Жеребец был породистый, нехолощеный, такой лошадиный аристократ голубых
кровей, и если Нина Викентьевна действительно справлялась с ним, то это
означало, что она была человеком неробкого десятка.
Он храпел, фыркал, косилс на меня бешено, под вороной шкурой
подергивались и струились мощные мышцы, но может быть, я бы и рискнула
опробовать жеребчика, если бы не то, что он был ее, Туманской, а ничем, что
принадлежало ей, мне не хотелось пользоваться.

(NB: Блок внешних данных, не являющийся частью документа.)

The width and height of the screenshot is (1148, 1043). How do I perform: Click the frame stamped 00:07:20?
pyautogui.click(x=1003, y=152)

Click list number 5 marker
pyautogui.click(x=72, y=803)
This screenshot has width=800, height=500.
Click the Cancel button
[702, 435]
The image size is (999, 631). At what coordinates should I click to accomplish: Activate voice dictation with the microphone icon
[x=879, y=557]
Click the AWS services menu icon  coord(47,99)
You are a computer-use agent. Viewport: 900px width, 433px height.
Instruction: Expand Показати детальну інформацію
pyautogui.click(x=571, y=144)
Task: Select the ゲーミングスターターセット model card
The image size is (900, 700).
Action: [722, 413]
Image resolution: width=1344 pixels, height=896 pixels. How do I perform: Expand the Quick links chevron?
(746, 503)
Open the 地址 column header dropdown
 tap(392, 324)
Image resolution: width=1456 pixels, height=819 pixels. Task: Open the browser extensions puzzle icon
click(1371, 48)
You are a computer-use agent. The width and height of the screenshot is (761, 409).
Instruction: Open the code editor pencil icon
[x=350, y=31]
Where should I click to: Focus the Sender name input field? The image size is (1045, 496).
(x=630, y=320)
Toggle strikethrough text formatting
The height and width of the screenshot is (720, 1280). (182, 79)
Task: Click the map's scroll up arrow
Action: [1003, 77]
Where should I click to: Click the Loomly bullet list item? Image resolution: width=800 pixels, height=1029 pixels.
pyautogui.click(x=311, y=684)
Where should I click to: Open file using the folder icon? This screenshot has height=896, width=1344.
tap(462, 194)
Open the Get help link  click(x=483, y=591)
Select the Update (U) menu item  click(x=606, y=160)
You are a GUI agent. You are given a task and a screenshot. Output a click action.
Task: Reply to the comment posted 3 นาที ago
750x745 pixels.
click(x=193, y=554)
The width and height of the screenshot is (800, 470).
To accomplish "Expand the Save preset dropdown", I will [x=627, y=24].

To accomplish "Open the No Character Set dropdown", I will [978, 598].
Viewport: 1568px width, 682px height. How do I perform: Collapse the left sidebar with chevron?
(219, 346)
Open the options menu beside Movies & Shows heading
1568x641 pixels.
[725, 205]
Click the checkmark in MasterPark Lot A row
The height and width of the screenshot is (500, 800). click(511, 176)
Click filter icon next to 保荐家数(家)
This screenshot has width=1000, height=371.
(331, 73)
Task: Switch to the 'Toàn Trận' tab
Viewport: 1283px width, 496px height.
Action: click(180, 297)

Так что когда Зыбин, не без ехидности, начал подсовывать мне именно
Султана, я посоветовала ему не лезть не в свое дело, прошлась по конюшне и
выбрала Аллилуйю.
Это была симпатичная трехлетка, немножко перекормленная, серенькая, со
светлой гривкой и хвостом, которая на первой ездке, конечно, тоже
попробовала взбрыкнуть и показать характер, но я огрела ее пару раз по
заднице плетью, поработала шпорами и удилами, и кобылка утихомирилась.
Ну а когда я ее накормила, отчистила, угостила горбушкой с солью и мы с
нею немножко пошептались, у меня появилась подружка, которая слушалась меня,
как собачка.
Так что и на этот раз она меня встретила негромким радостным ржанием.
Конюх Зыбин оценил то, что я не боялась вил, лопаты и щеток со скребками,
душистым платочком от конского говнеца не прикрывалась, а когда выхлестала
дружественную поллитру водки "Краснознаменная" "кристалловского" разлива,
допуск в конюшню для меня стал беспрепятственным...
В девятом часу утра я выехала в боковые ворота с территории. Время у меня
до часа, назначенного Чичерюкиным, еще было, и я пустила Аллилуйю неспешным
шагом. Кобылка трусила, помахивая башкой, султанчики пара от ее выдохов
таяли в прозрачном намороженном воздухе.
В дубняке, сквозном и просторном, где мощные кряжи стояли далеко друг от
друга, было тихо, как бывает только в предзимье, когда птицы перестают петь.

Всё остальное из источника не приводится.